Presidential mouthpieces downplayed the continuing decline, with some officials noting that this was limited and national dissatisfaction did not increase. An apparently pro-administration commentator made the banal observation that the results were expected as “the honeymoon is over,” something other commentators had earlier noted. A Malacañang statement took consolation from the thought that the drop was not “massive,” but the greatest relief Palace propagandists derived from the ratings was cold comfort.
Respondents in Metro Manila gave the President a “good” net rating of +43, like the rest of Luzon at +48. The President got a “very good” rating among respondents in the hinterlands, in the Visayas and Mindanao, flashing the historical pattern that disenchantment with the administration starts in the national capital and the regions close to it. The results showed the President with a “very good” rating in the Visayas at +51, and also in Mindanao where he scored +54.

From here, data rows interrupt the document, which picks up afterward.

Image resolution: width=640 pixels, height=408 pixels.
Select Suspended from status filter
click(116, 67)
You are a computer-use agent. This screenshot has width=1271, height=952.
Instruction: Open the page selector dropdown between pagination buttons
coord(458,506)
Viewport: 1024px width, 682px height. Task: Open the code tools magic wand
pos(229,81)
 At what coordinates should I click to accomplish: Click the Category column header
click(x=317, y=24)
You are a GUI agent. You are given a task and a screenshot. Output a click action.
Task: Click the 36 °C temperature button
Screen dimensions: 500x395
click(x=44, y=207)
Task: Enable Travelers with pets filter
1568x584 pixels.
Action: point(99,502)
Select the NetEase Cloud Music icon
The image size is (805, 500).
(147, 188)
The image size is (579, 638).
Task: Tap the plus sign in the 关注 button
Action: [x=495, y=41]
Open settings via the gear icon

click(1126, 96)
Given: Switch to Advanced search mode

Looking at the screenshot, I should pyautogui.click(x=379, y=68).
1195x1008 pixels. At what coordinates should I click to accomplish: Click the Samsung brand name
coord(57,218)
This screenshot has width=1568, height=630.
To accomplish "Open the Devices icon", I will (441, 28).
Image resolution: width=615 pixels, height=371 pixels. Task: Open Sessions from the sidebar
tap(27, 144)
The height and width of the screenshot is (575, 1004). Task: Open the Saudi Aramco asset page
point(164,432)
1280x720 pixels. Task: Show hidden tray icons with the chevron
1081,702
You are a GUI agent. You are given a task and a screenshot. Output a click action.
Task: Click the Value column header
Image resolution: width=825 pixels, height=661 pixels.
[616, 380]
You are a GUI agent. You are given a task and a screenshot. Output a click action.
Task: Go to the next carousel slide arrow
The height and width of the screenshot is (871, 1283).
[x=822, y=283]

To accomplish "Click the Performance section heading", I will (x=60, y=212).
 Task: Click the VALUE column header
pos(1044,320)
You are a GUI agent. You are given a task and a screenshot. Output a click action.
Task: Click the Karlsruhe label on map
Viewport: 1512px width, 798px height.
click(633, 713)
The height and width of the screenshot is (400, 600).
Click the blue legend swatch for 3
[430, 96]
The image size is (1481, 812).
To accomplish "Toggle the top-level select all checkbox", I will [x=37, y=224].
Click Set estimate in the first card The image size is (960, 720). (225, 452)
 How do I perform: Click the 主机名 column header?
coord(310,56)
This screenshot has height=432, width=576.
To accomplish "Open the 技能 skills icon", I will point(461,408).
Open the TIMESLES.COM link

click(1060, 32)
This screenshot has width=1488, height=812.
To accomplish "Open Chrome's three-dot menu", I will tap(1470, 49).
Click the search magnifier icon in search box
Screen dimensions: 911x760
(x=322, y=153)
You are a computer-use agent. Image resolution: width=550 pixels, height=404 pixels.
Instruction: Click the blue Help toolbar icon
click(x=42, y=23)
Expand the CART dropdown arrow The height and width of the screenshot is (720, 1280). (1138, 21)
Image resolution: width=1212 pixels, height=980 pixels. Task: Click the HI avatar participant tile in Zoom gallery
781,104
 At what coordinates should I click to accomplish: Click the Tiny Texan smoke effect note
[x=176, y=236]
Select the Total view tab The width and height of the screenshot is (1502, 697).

Net satisfaction in rural areas fell by eight points to “good” at +47, and urban net satisfaction remained “good” at +45 but fell by two points from +47.
Among the ABC class the President’s net rating rose by nine points to a “very good” +58 from the “good ” +49 in the previous quarter. But whatever gains he made in the ABC class were offset by the drop of his ratings in the D class. The results showed a seven-point fall from the “very good” +51 three months earlier. In class E, satisfaction fell by two points to a “good” +48.
Presidential Spokesman Edwin Lacierda said the survey results were “better than expected.” He pointed out that the overall five-point decline was slower than the 13-point fall between November and March 2011.
But the continuing decline of the President’s net satisfaction rating represents a downhill trend and there was nothing to show in the results that the trend was being reversed. There is no basis for Lacierda to gloat that “We have arrested the decline from the drop in the last quarter when it was a huge 13 points.”
Lacierda also claimed that while the President’s nationwide satisfaction ratings have “slightly dipped,” the figure remained in the “good range.” He added, “It is also noteworthy that the level of dissatisfaction did not increase nationally, remaining at 18 percent.”
There are explanations that say the still “very good” ratings among the ABC class and urban class could be partly attributed to their satisfaction over the strong campaign of the administration through the news media of alleged wrongdoings in the Office of the Ombudsman. But the fact is that the initially “very good” ratings of the President, presumably due to his “straight path” campaign against corruption, have been eroded by shortcomings of the administration in delivering results on other issues, including inflation and alleviation of poverty.
Now that there are no new corruption cases blamed on the past administration to bash, the government has to create new demons. It has to show that it has more to offer than flogging dead horses.
The corruption cases involving the previous administration require a new push to be kept alive in the public consciousness. But the Aquino administration is beginning to be embroiled in the new issue of an emerging cronyism among officials close to the President. The opposition has started a move to investigate charges of alleged cronyism practiced by the President with officials close to him, identified as his classmates and shooting range buddies.
These charges were an upshot of the resignation of Jose P. de Jesus as secretary of transportation and communications over the allegedly lenient treatment given by the President to Land Transportation Office chief Virginia Torres, who had been recommended by the Department of Justice for investigation in connection with her intervention in the takeover bid of a company doing business with the LTO. The failure to proceed with the administrative case against Torres, the President’s shooting crony, was reported to have prompted the resignation of De Jesus.
This case has created tensions inside the administration and threatens to erode the credibility of the anti-corruption campaign of the President. This is not the way to arrest the plunge in his ratings.